CMS RFI: Information Systems Foundational Components Support – MRAS

Notice ID:  none posted

The Centers for Medicare & Medicaid Services (CMS) seeks an effective contractor to develop foundational components, common infrastructure templates, tools, DevSecOps best practices and services for quality systems built and supported by the Information Systems Group (ISG) of the Center for Clinical Standards and Quality (CCSQ). The goal of this team is to make ISG’s software development and DevSecOps more effective and efficient by building reusable code, providing tools and automation, monitoring site health, alerting, trouble-shooting incidents, debugging performance through distributed tracing, and searching through application and system logs. Resulting in cost savings and efficiencies where possible in our systems.

Scope

With ISG LOB products workloads being spread across multiple ADOs and development teams, CMS has identified a need to address common pain points associated with the program. As part of the development process, different teams expend duplicate effort by solving similar problems, which has caused inconsistency in quality and delivery approach. For example, teams spend a lot of time and effort getting their code to meet deployment checklist requirements that are common to all teams. In general, the common pain points we have identified fall into categories such as incident response, identifying security threats, development process efficiency, and system observability. Existing development teams do not have enough bandwidth to speed up their deployment pipelines, effectively train and prepare for incidents, track and update security threats, set up and configure in-depth monitoring and logging, and a wide variety of other potential tasks that may yet arise and are foundational for an effective engineering process.
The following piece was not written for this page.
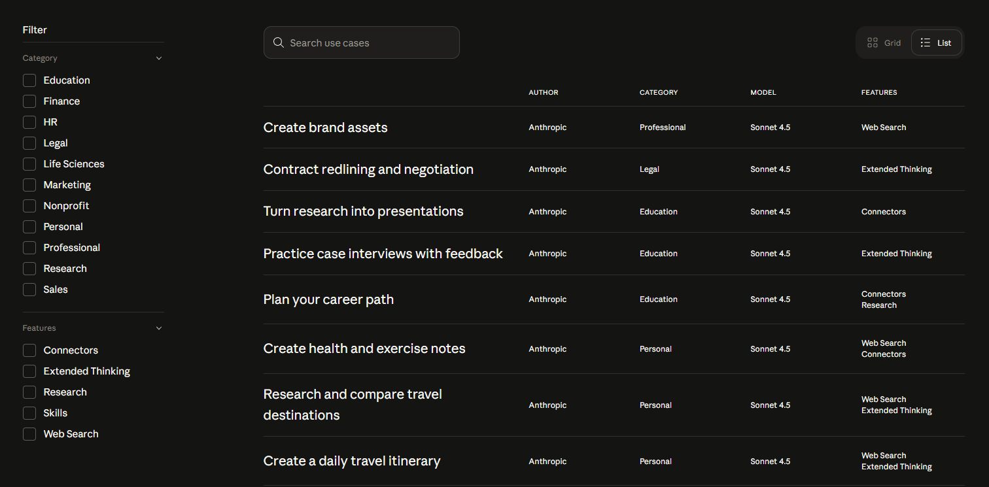Enable the Education category checkbox
This screenshot has height=487, width=989.
29,80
Therefore, we have identified the continued need for an ISG Foundational Components support team to focus on developing, executing, and coordinating shared solutions to address these common pain points.
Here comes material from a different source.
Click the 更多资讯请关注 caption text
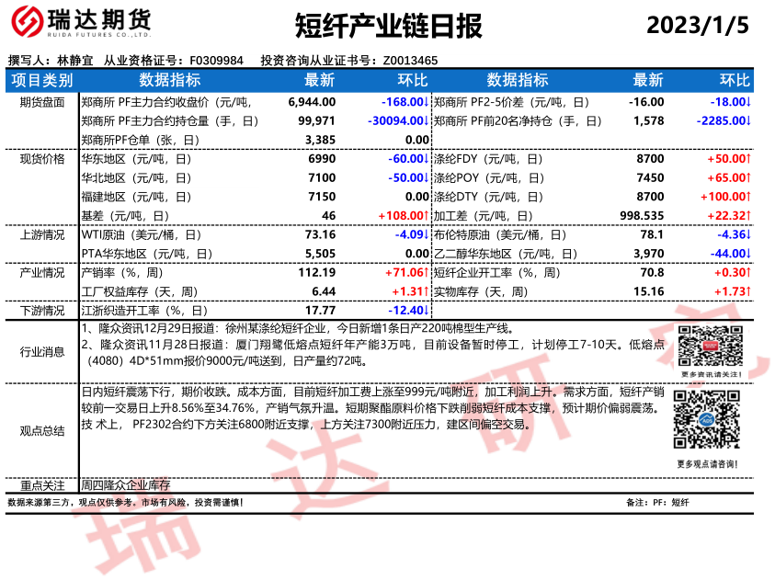The height and width of the screenshot is (580, 775). [x=706, y=375]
CMS is looking for the awarded contractor to establish small and effective teams to work with, and across all of these existing development teams to ensure the overall success of the ISG program across ISG’s objectives, as listed in section 2.1 Objectives. Post award, these teams will work in collaboration with the CMS Technical Leadership, Solution Management Team (SMT) and CMS Product Managers (PMs) to prioritize among and within ISG’s objectives, conduct user research with development teams understand existing pain points, build automated monitoring and visibility for the program success metrics, and establish a roadmap and backlog of technical user stories to improve overall Security, Stability, Reliability, Scalability, Usability, Quality and Efficiency of ISG Quality Systems. CMS is also looking for teams to drive innovation and pave the way for other LOBs struggling with capacity issues. This paving the way may come in the form of identifying new technologies or services that would enhance current LOB processes, presenting them to LOB SMT for approval, presenting these technologies to the ISG Technical Direction Board (TDB) for approval and to the Approved Technology Portfolio (ATP), and then presenting at meetings such as the ISG All-Hands or QualityNet (QNet) Chat to announce the intent and efficiencies of the new technology/service.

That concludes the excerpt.